On that balance NordVPN leads on speed and reach, ExpressVPN follows on rock-solid reliability, Surfshark takes third on family value, and Proton VPN is the privacy pick. For the picture where price and privacy weigh evenly across every use, see our best VPN for Ireland ranking.
Our top picks for the USA
NordVPN — the best all-rounder for a US trip
Our number one. The fastest VPN in our 2026 tests, with ~118 countries including 50+ Irish servers and broad US coverage, plus 10 devices — it keeps RTÉ and Irish banking working on a Dublin IP, unlocks the bigger US Netflix and Hulu on a US IP, and the speed makes the transatlantic hop painless. For most US trips, simply the one to pack. Full detail in our NordVPN review.

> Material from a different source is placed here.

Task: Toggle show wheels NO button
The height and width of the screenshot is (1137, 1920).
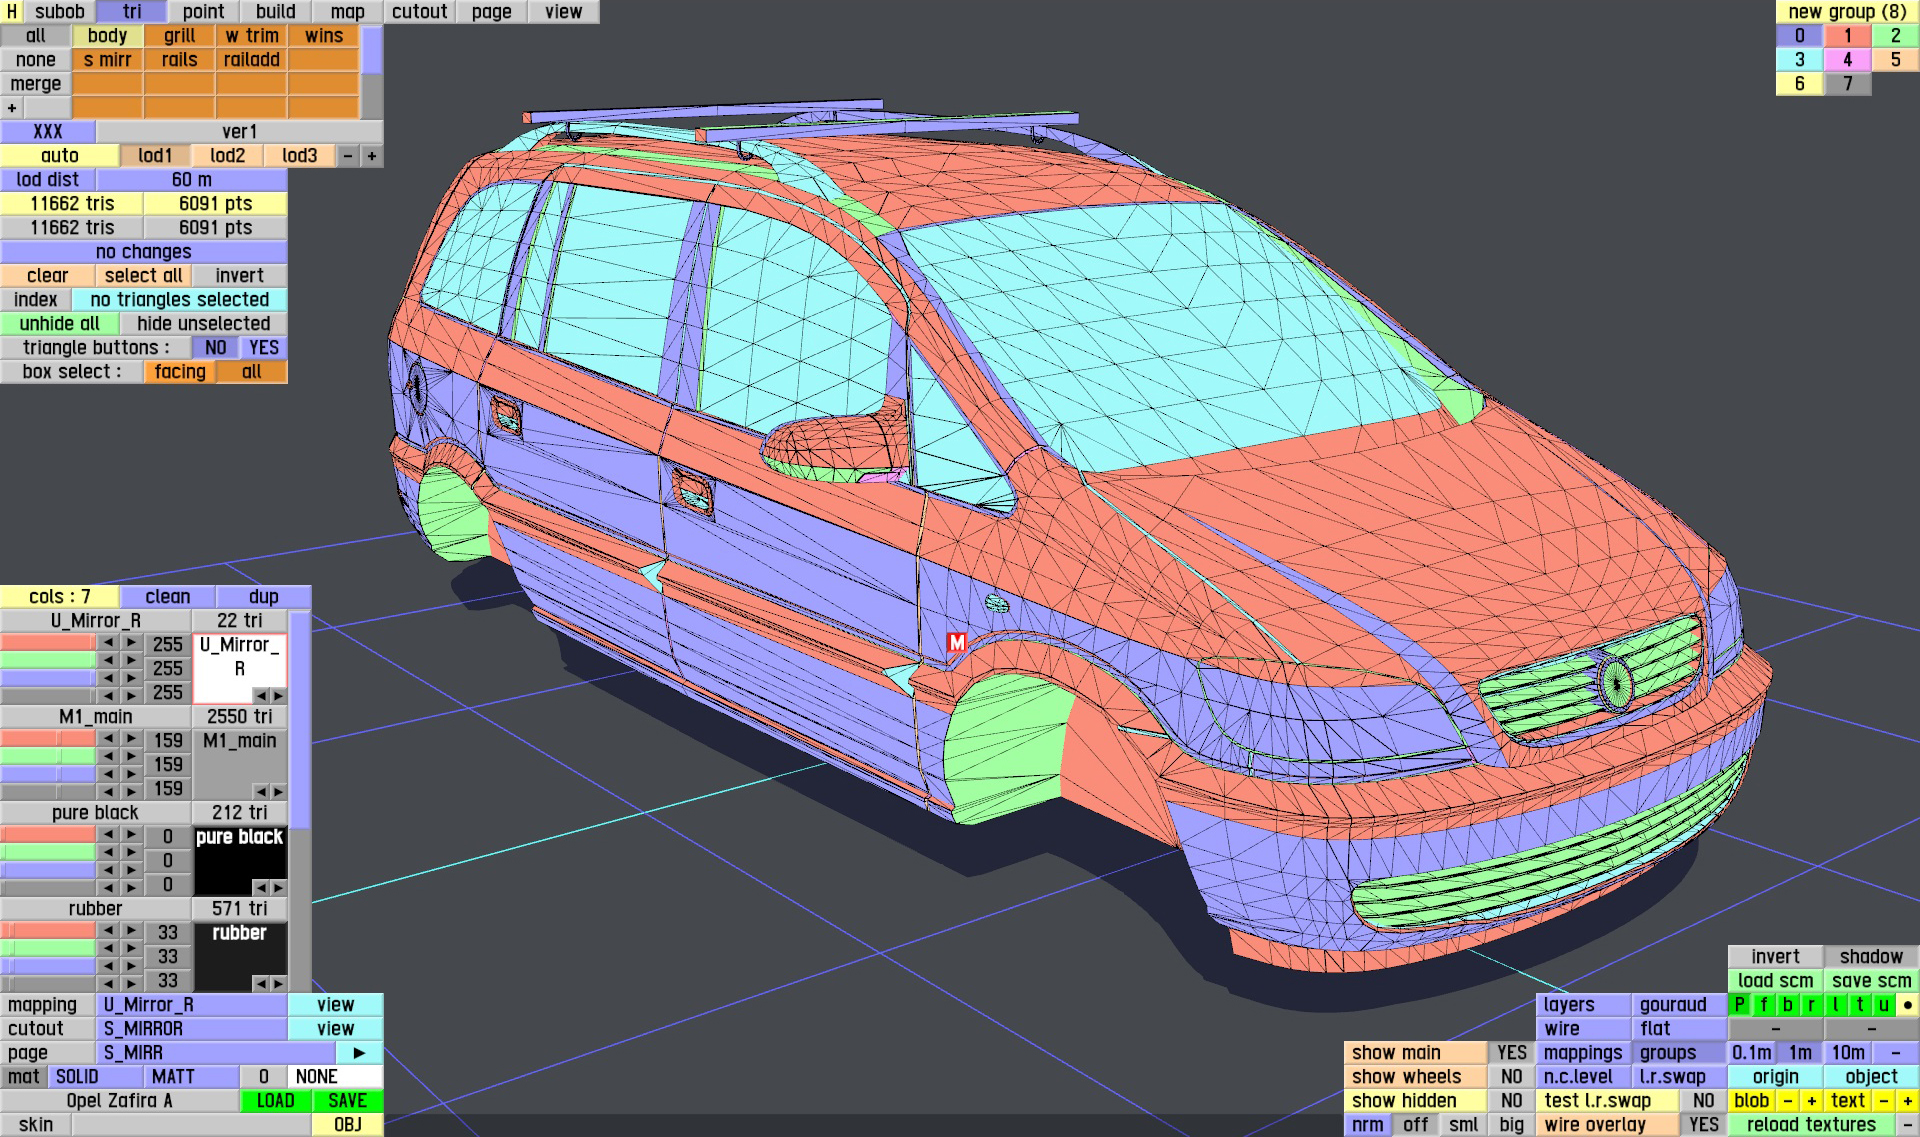Action: pyautogui.click(x=1511, y=1077)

ExpressVPN — the reliable runner-up
If NordVPN is the speed pick, ExpressVPN is the dependable one: 105 countries with Irish and US servers, 10 devices, and a long record of quietly working where others wobble — both for unlocking US streaming and keeping home content live. It costs a little more, which is the only reason it is not first. More in our ExpressVPN review.
Surfshark — the family US trip pick
The choice for a family heading to the States. Unlimited simultaneous devices on one plan from about €1.99/mo covers every phone, tablet and laptop in the party — nobody left out — with reliable Irish and US servers for both directions. Just turn auto-renewal off after the intro.
Proton VPN — the privacy pick, plus a free tier
For the privacy-minded, Proton pairs strong no-logs credentials with Irish and US servers and 10 devices — plus a genuine free tier, a real no-card way to test before you fly. IPVanish (unlimited devices, US + Irish servers) and CyberGhost (longest 45-day refund) round out the list.